# Skills challenge \#10
Below are a series of questions. Use the loaded data to answer the questions. You will almost certainly need to import more packages (`pandas`, `numpy`, etc.) to complete these. You are welcome to use any source except for your classmates. So Google away!

You will be graded on both the **correctness** and **cleanliness** of your work. So don't submit poorly written code or your grade will reflect that. Use Markdown describing what you have done. If you get stuck, move on to another part. Most questions don't rely on the answer to earlier questions.

### Imports

In [116]:
import pandas as pd

### Data loading

In [117]:
df = pd.read_csv('../data/free_throws.csv')

In [118]:
df.head()

Unnamed: 0,period,player,playoffs,shot_made,home_team,visit_team,home_score,visit_score,home_final_score,visit_final_score,minutes,season_start,shot_count
0,1,Andrew Bynum,0,1,LAL,PHX,1,0,114,106,47.0,2006,1
1,1,Andrew Bynum,0,1,LAL,PHX,2,0,114,106,47.0,2006,2
2,1,Andrew Bynum,0,1,LAL,PHX,12,18,114,106,29.733333,2006,1
3,1,Andrew Bynum,0,0,LAL,PHX,12,18,114,106,29.733333,2006,2
4,1,Shawn Marion,0,1,LAL,PHX,12,21,114,106,29.2,2006,1


### Data description

This data is all the free throws taken in the NBA between 2006 and 2016. The columns that we are interested are:
- **game_id**: The unique ID for each game. The number itself doesn't mean anything, but if two rows have the same game_id, then that means they occurred in the same game.
- **period**: Which period the free throw occurred in (there are four periods in basketball).
- **player**: The player's name
- **playoffs**: 0 = not in playoffs, 1 = in playoffs
- **shot_made**: 0 = shot not made, 1 = shot made
- **home_team**: Abbreviated name of the home team (the team whose city the game was played in)
- **visit_team**: Abbreviated name of the visiting team
- **home_score**: The home team's score in the game when the free throw was taken
- **visit_score**: The visiting team's score in the game when the free throw was taken
- **final_score**: The final score in the game
- **minutes**: How many minutes into the game when the free throw was taken. An NBA game is 48 minutes long (not counting a potential overtime).
- **season_start**: What year the season started in (seasons start in one year and finish the following year)
- **shot_count**: Some times a player is awarded more than one free throw. A 1 indicates this is their first shot, a 2 indicates this is their second. They can get a maximum of 3 shots.

## Tasks

### Data cleaning
**DC1:** Drop any rows with any missing values. Save the result back to `df`.

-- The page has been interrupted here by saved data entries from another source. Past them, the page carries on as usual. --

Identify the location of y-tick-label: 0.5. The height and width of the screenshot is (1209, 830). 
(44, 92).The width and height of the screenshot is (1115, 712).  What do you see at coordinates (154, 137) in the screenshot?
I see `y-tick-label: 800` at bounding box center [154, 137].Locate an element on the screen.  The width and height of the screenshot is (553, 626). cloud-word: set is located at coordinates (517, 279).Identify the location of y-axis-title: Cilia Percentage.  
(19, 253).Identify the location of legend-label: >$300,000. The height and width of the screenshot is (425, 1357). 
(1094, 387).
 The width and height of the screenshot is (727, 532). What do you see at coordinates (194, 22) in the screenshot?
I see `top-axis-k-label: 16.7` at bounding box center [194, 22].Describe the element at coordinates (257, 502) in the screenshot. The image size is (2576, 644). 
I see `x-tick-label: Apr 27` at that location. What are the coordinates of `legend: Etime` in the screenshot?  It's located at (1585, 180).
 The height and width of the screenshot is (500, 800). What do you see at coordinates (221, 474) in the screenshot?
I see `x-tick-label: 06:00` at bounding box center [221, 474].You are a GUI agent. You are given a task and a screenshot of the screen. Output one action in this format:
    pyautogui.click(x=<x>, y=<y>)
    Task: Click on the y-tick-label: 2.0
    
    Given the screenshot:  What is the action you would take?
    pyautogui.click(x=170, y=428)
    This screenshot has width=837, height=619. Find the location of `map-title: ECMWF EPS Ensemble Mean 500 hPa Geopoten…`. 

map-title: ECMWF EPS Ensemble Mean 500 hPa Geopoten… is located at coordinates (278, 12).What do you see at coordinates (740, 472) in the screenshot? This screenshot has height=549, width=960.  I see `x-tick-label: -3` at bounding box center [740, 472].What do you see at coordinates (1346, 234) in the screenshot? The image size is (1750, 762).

**DC2:** Label encode any text columns. Save the encoded values back to that same column (don't create a new one).

**DC3:** Split the data into training and testing sets, with the test set having 30% of the data. Create `X_train`, `X_test`, `y_train` and `y_test`. The value column you will be predicting is `shot_made`, so make that be the y. Stratify the data according to `shot_made` using the `stratify` argument of `train_test_split`.

### Model building

**MB1:** Build a random forest model to classify whether or not the shot is made (`shot_made` column). Pick some hyperparameters and use those. Plot a confusion matrix showing the results. Creating a Markdown cell with brief comments (1 or 2 sentences) on the results.

**MB2:** Run a cross validation grid search to search values for `max_depth`, `min_samples_split` and `min_samples_leaf` for a *decision tree model* (plain decision tree, not a random forest). Use three values for each hyperparameter. Plot a confusion matrix showing the results of the best model, along with the hyperparameters it chose. Creating a Markdown cell with brief comments (1 or 2 sentences) on the results.

**MB3:** Build an XGBoost model. Pick some hyperparameters and use those. Plot a confusion matrix showing the results. Creating a Markdown cell with brief comments (1 or 2 sentences) on the results.

### Feature engineering

**FE1:** Basketball games have four "quarters", each lasting twelve minutes. Use this to create a new column `quarter` which has values 1, 2, 3 or 4. It should have a value of 1 if the `minutes` is less than or equal to 12, 2 if it is in (12, 24], and so forth.

**FE2:** Retrain your XGBoost model using the same hyperparameters as above, but now include this new column. Plot a confusion matrix showing the results. Plot a bar chart showing the feature importance for each column. Creating a Markdown cell with brief comments (1 or 2 sentences) on the results.

### Bonus

**B1:** Create a new column `pct_made` which, for each player, shows what percentage of their free throws they made *in all previous seasons*. So for instance, if the row you are looking at is a game in 2009, then you want to calculate (for that player) what percentage of their free throws they made in 2006 through 2008. Fill any missing values with the median of `pct_made`. Once you've done this, again retrain your XGBoost model by including this new column. Again, plot a confusion matrix and a bar chart showing feature importances. Creating a Markdown cell with brief comments (1 or 2 sentences) on the results.